Calibration of predicted vs actual claim frequency across deciles.
- Log-linked regression on positive claim amounts
- Trained only on policies with at least one claim
- Target: total claim amount (conditional severity)
- Purpose: estimate expected claim cost when a claim occurs
This conditional approach avoids zero-inflation bias and aligns with actuarial best practices.
- Expected Annual Loss = Predicted Frequency × Predicted Severity
- Expected losses normalized to a 0–100 risk score
- Policies grouped into Low / Medium / High risk bands
Monotonic increase in realized losses across predicted risk deciles, confirming ranking effectiveness.
- Policy ID
- Predicted claim frequency
- Predicted claim severity
- Expected annual loss
- Risk score (0–100)
- Risk band (Low / Medium / High)
Used directly for underwriting and pricing workflows.
- Expected vs actual losses
- Risk deciles
- Loss ratios by decile
Used for portfolio backtesting and model validation.
Column definitions for both output files are documented within the outputs/ directory.

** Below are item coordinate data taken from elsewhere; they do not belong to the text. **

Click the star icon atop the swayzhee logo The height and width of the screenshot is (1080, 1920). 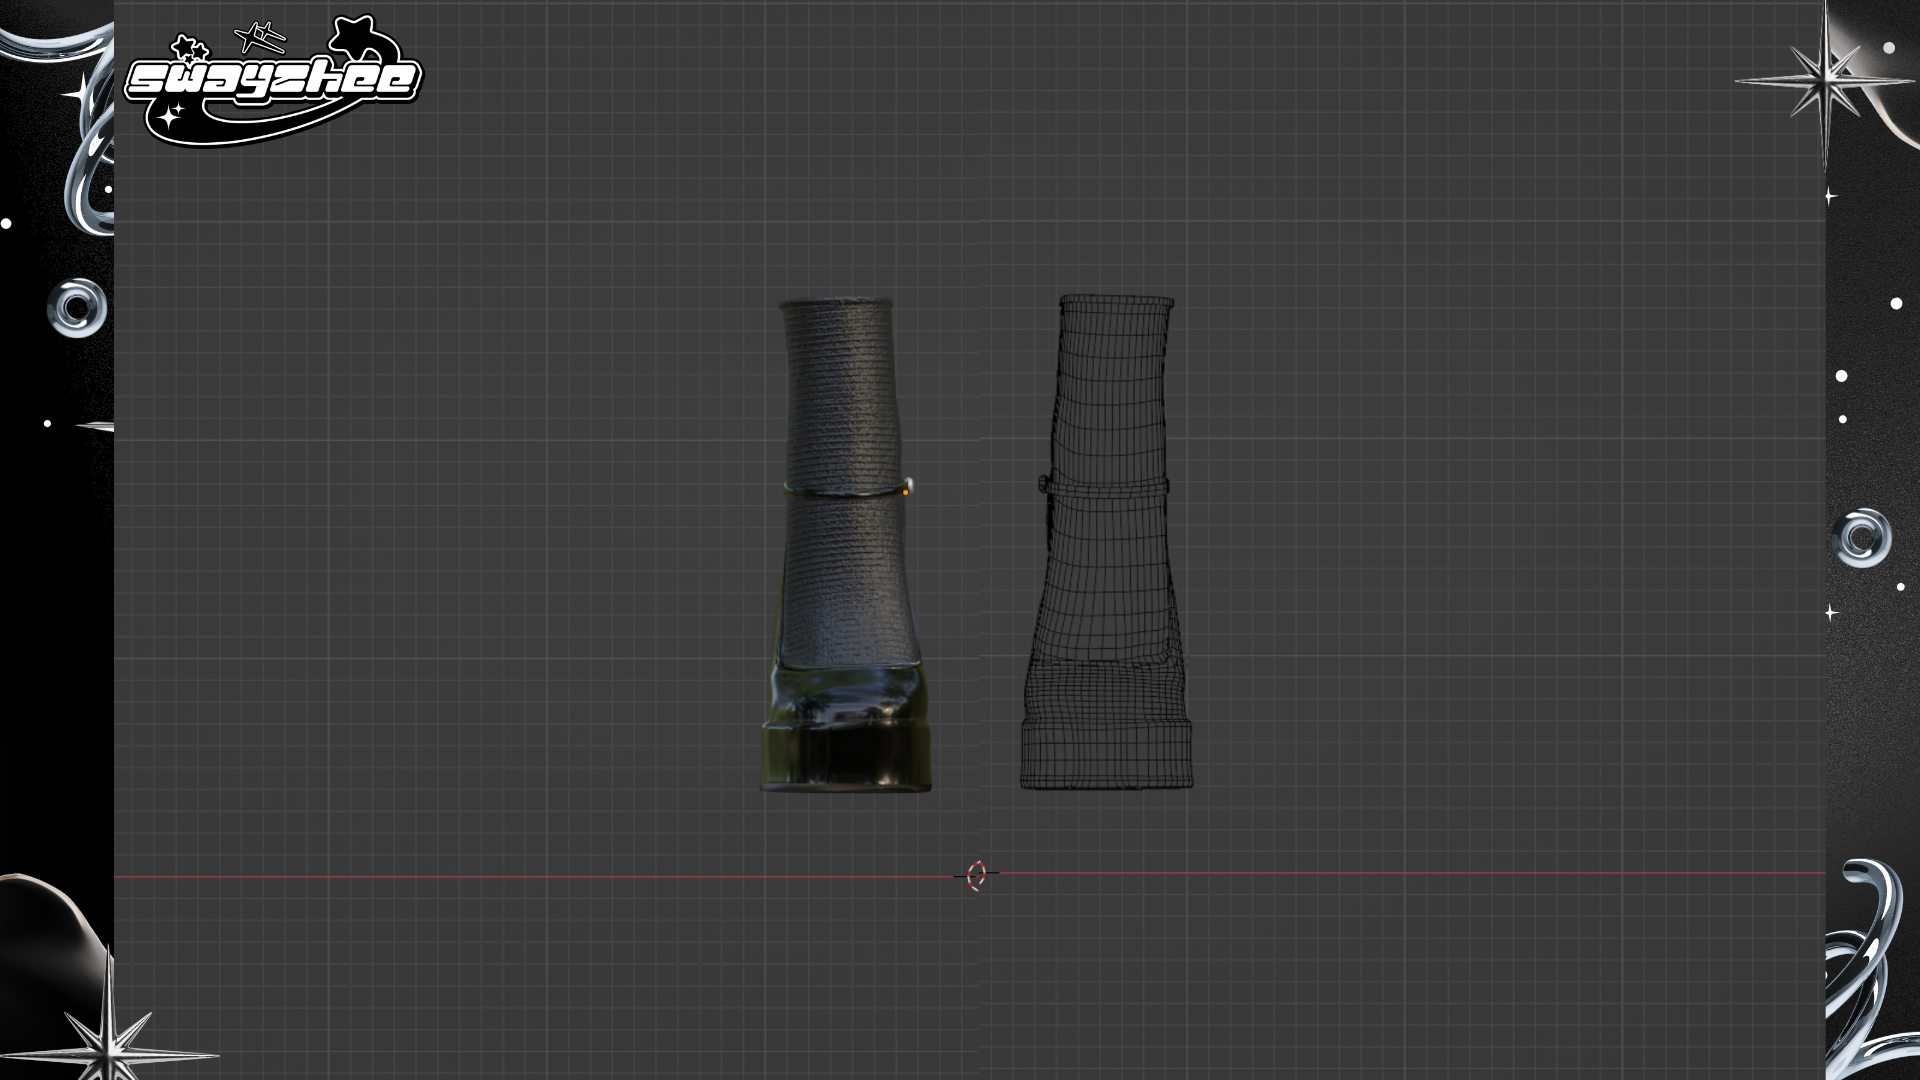pos(354,35)
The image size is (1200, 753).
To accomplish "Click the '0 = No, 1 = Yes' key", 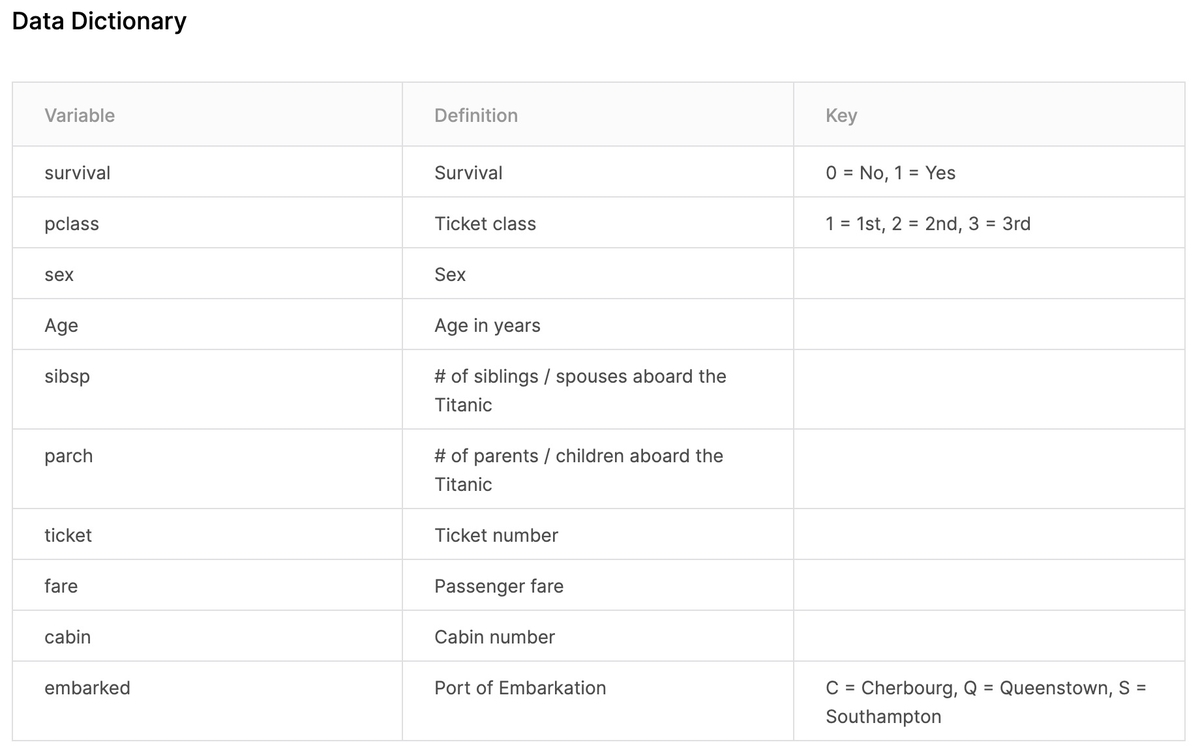I will coord(890,173).
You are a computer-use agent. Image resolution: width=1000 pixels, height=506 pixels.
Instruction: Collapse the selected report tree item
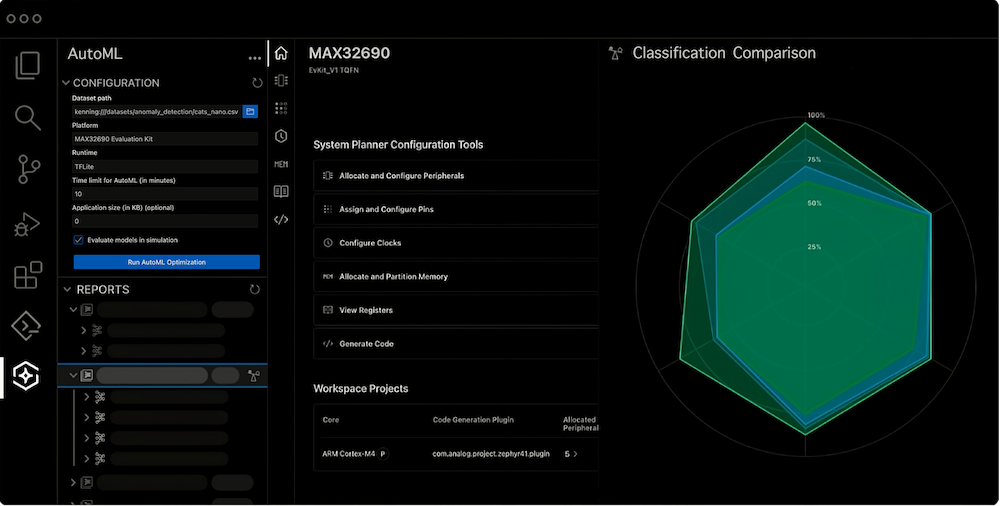[x=74, y=376]
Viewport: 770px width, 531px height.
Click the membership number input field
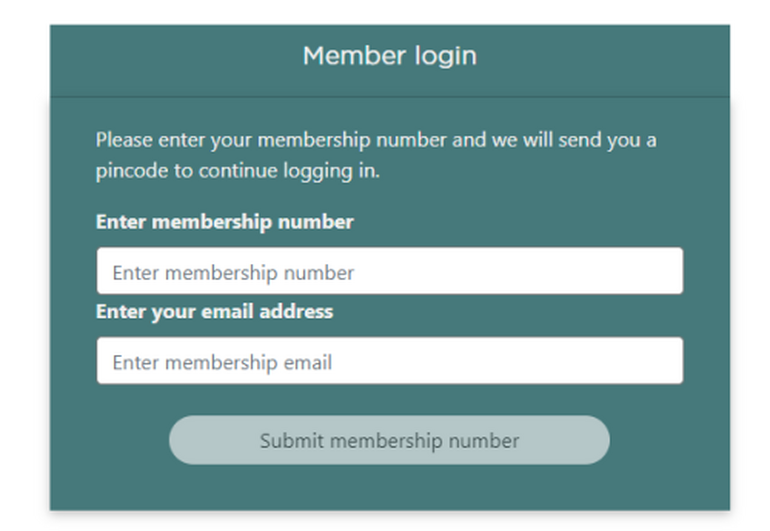click(x=389, y=272)
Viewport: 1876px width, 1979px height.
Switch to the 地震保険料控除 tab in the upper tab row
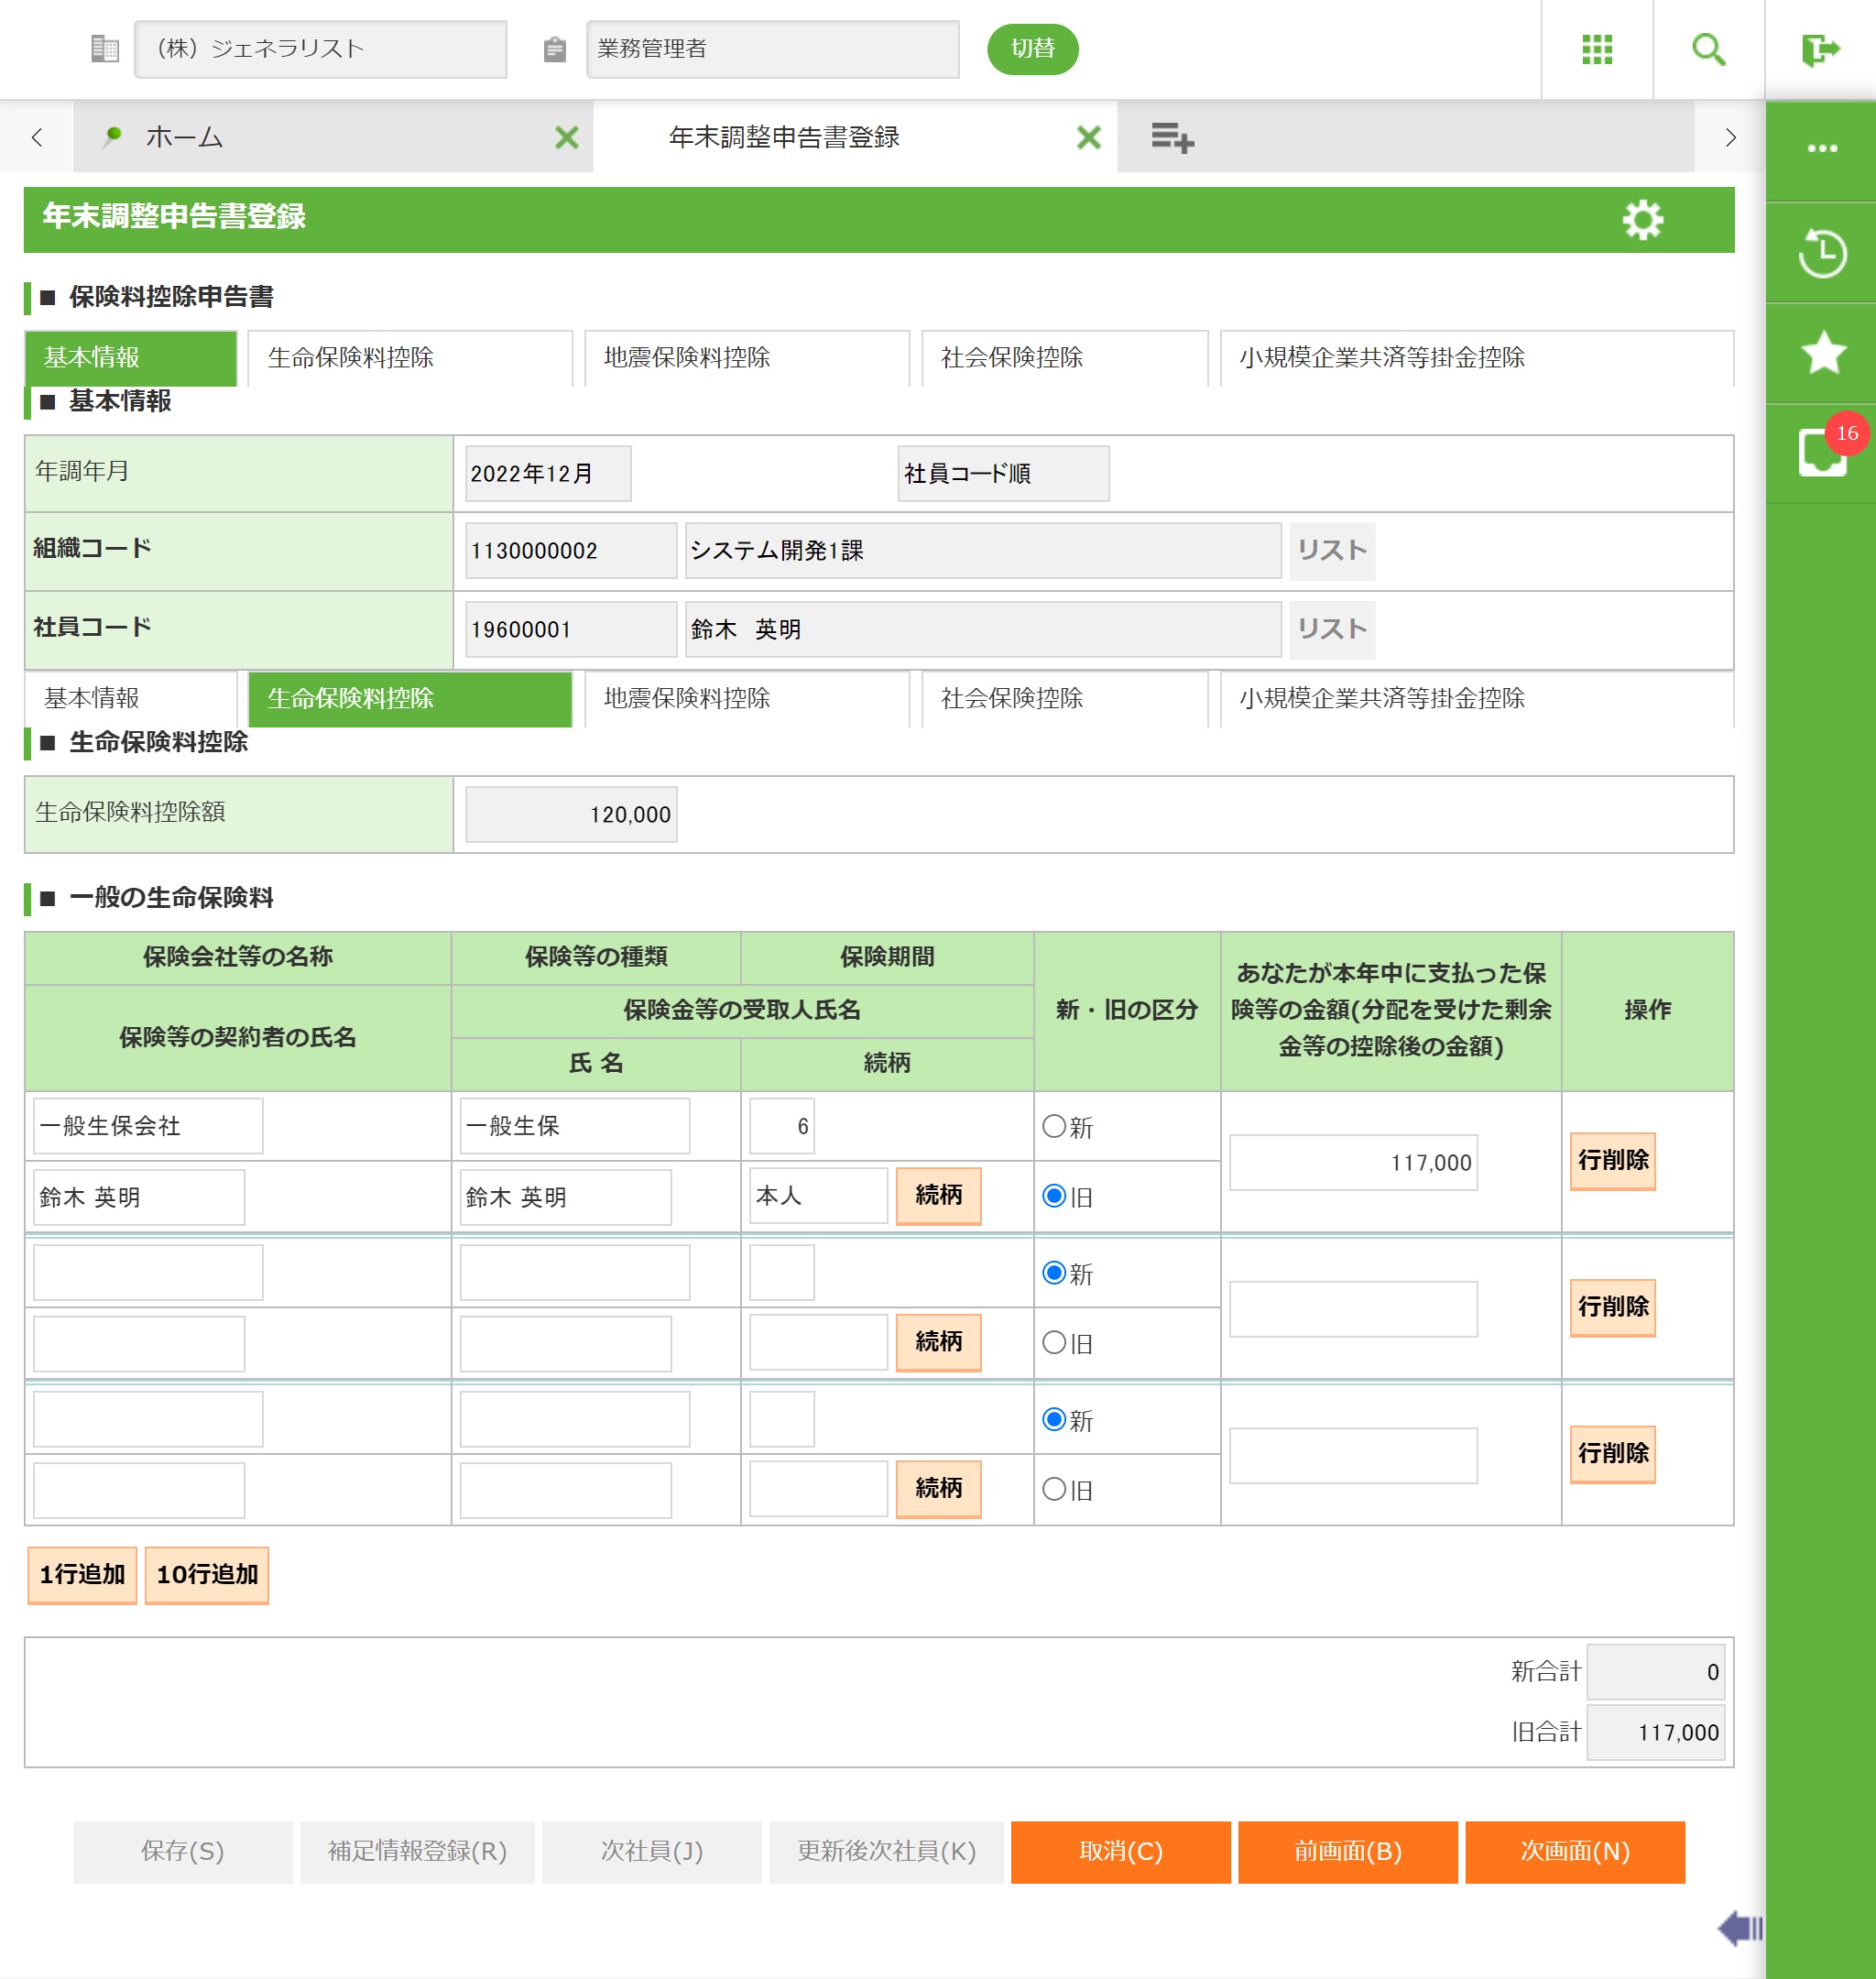(x=746, y=357)
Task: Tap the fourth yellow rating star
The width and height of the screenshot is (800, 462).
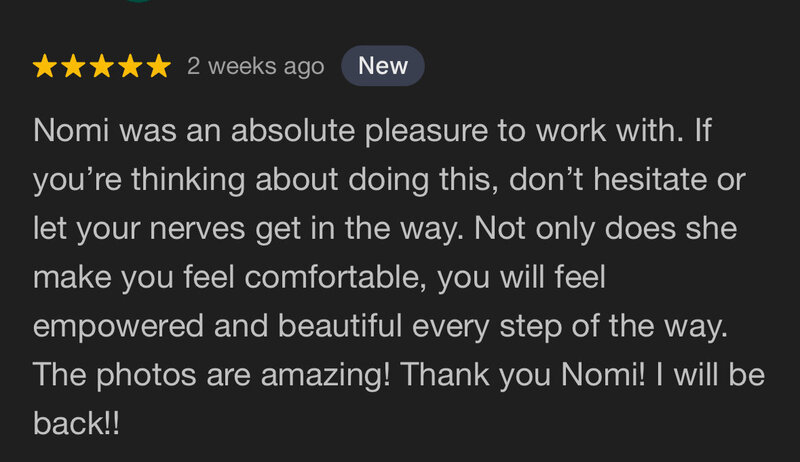Action: [131, 66]
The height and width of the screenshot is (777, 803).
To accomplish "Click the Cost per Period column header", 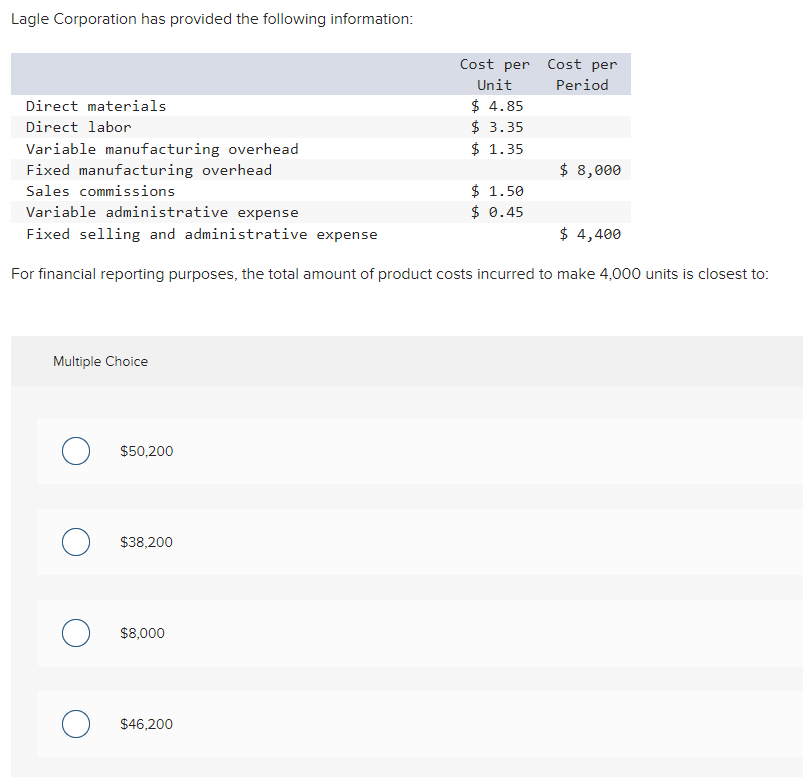I will click(582, 74).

- Claim frequency is the dominant driver of total policy risk.
- Severity is strongly influenced by vehicle characteristics and regional factors.
- High-frequency, moderate-severity policies contribute disproportionately to portfolio loss volatility.
- Risk decile analysis shows clear monotonic separation between predicted risk and realized losses.
Model performance was evaluated using:
- Poisson deviance and calibration checks for frequency
- Error analysis and decile stability for severity
- Portfolio-level decile backtesting comparing expected vs actual losses
Directional alignment across deciles confirms the model’s ranking effectiveness, which is critical for underwriting and pricing decisions.
- Assumes historical claim patterns remain stable over time
- Does not explicitly model inflation or repair cost escalation
- Assumes claim independence and Poisson equidispersion
- Limited to available features; fraud indicators not included
- Results are specific to the geographic scope of the data
- Python (pandas, numpy)
- Statsmodels (Poisson GLM, log-linked regression)
- Exposure-adjusted actuarial modeling
- Portfolio decile analysis and backtesting
- CSV-based production outputs
To reproduce the results of this project:
- Install dependencies listed in
requirements.txt - Download the original public dataset and place it in a local
data/directory - Run
INSURANCE_RISK_SCORING.ipynbend to end
Raw datasets are intentionally excluded from version control due to size considerations.
This project demonstrates a production-style, interpretable insurance risk scoring pipeline aligned with actuarial best practices. By combining frequency–severity modeling with portfolio-level validation, the resulting risk scores are suitable for real-world underwriting, pricing, and risk management applications.